I don’t mind some computer animation, but in the cases of some series, it comes across looking really cheap and lazy.
I tried not to agree with this (like you said, CGI itself is not bad), but the monotony of it compared to the much wider variety of hand drawn animation styles is wearing. This is probably at the top of my list for the same reasons. Like I said, I don’t hate CGI, I just wish there was more variety.
Even with the easy availability, I still feel a loss at the end of the old non-cable not entirely educational Saturday morning cartoons. It was a tradition I still indulged in even now at age 34. As unthinkable as it sounds in this day and age, not everyone has cable or internet to turn to, and even some with cable only get a very basic package (mostly local channels and a few others, no Nickelodeon or Cartoon Network or Disney Channel).
I miss the days when big event comics were a rarity rather than the norm.

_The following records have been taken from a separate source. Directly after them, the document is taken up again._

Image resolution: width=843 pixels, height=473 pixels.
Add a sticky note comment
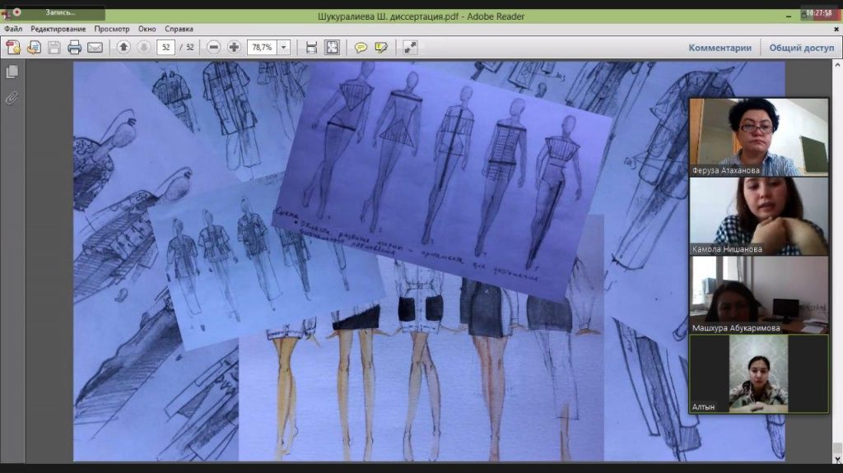(x=361, y=48)
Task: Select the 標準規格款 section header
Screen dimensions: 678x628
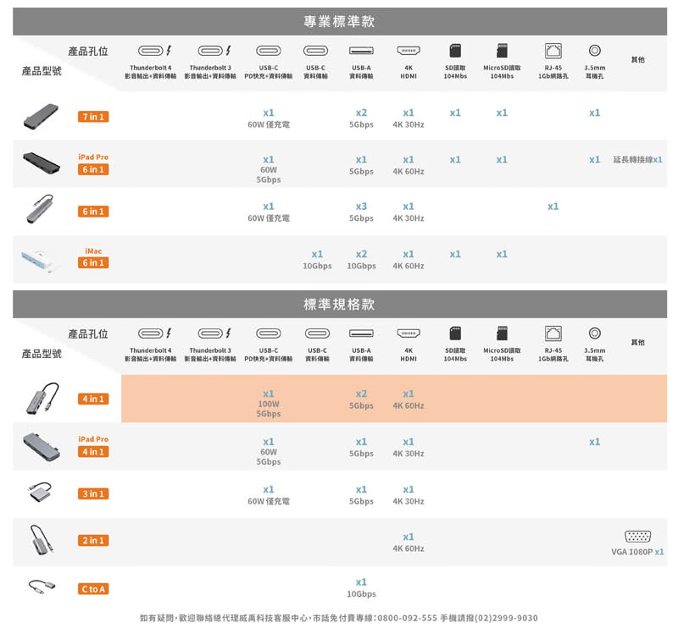Action: click(339, 304)
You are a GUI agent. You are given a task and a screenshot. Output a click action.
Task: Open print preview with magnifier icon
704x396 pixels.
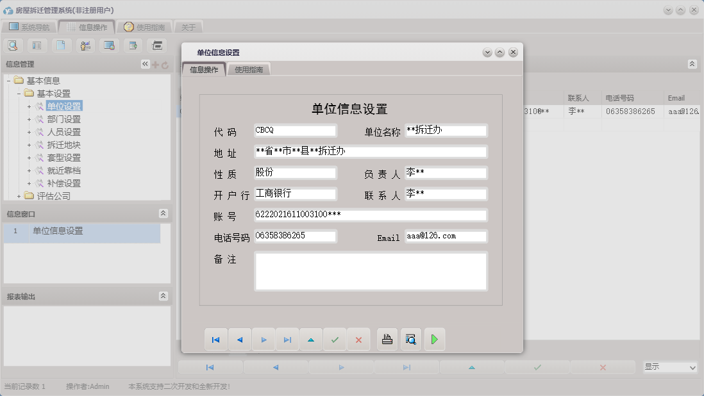pos(411,340)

I kind of miss the comic book issues where Superman fights thinly-veiled Popeye. Alisha also makes the good point of when big crossovers were a rarity.
I kind of wish there were more 2-d animated projects, with significantly less or no celebrity voices, but real voice actors.
Traditional Animation. I really kind of miss that look…
I miss dialogue or speech bubbles on comic covers–also those little blurbs or footnotes *as seen in issue 35 :)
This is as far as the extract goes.